Christmas Eve Dinner
In the past couple years, I've been able to convince my family that a prime rib roast is the way to go for Christmas eve. This centerpiece was accompanied by sautéed chard, oven-roasted potatoes, stir-fried baby bok choy, and of course, Yorkshire pudding. My father picked a 2002 merlot from the Pays d'Oc, but I don't have a record anywhere of what exactly it was.
|Christmas Eve Dinner|
This is perhaps one of only two occasions throughout the year (the other being Mother's Day) where I have a memory of my father cooking anything. For as long as I can remember, his specialty on Christmas morning was to make one giant omelette. True to form, this year's omelette contained ham, cheese, onions, tomatoes, and mushrooms. In addition, I helped out this year by making blueberry pancakes, as well as frying up some bacon. Of course, no brunch would be complete without mimosas.
|Christmas Morning Brunch|
It was decided this year that since we spent Thanksgiving in DC, where turkey-frying was not a possibility, that we would fry a turkey for Christmas instead once we were all back in Tennessee. My mother dry brined the turkey with a combination of Chinese spices for a couple days before frying, so even though the turkey ended up staying in the fryer for too long, the meat was still quite moist and certainly flavorful. Therefore, it also logically followed that the fixings alongside would be in a rather similar Thanksgiving vein. Of course, I always enjoy the likes of stir-fried green beans, candied sweet potatoes, mashed potatoes, roasted Brussels sprouts and glutinous rice stuffing. One new trick I tried out this year was to cook the sweet potatoes in a pressure cooker with butter, bourbon, salt and a pinch of baking soda, along the logic of Myhrvold's carrot soup, and it worked out quite well. Not even much sugar was needed except for a couple of tablespoons which I used to turn the cooking liquid into a glaze to pour over top.

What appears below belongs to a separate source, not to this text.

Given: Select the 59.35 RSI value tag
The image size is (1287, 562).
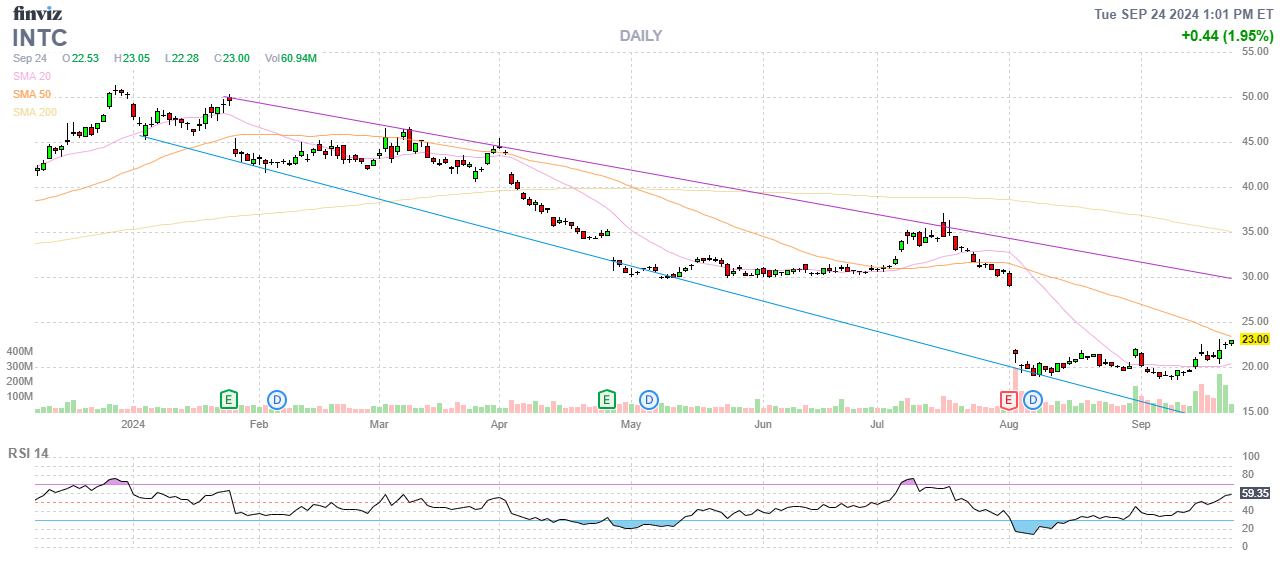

|Fried Turkey before carving|
New Year's Eve is always a rather Chinese affair for my family, especially since we can no longer celebrate the Lunar New Year together anymore. Most of the dishes are eaten because of the symbolism involved, but these foods have nonetheless become some of my favorites over the years. Absolute necessities for this dinner include the whole fish, which cannot be flipped over at any point during this meal, dumplings, stir-fried sticky rice cakes, and hair moss soup. Sugar snap peas and garlic scapes were added for a good dose of vegetables.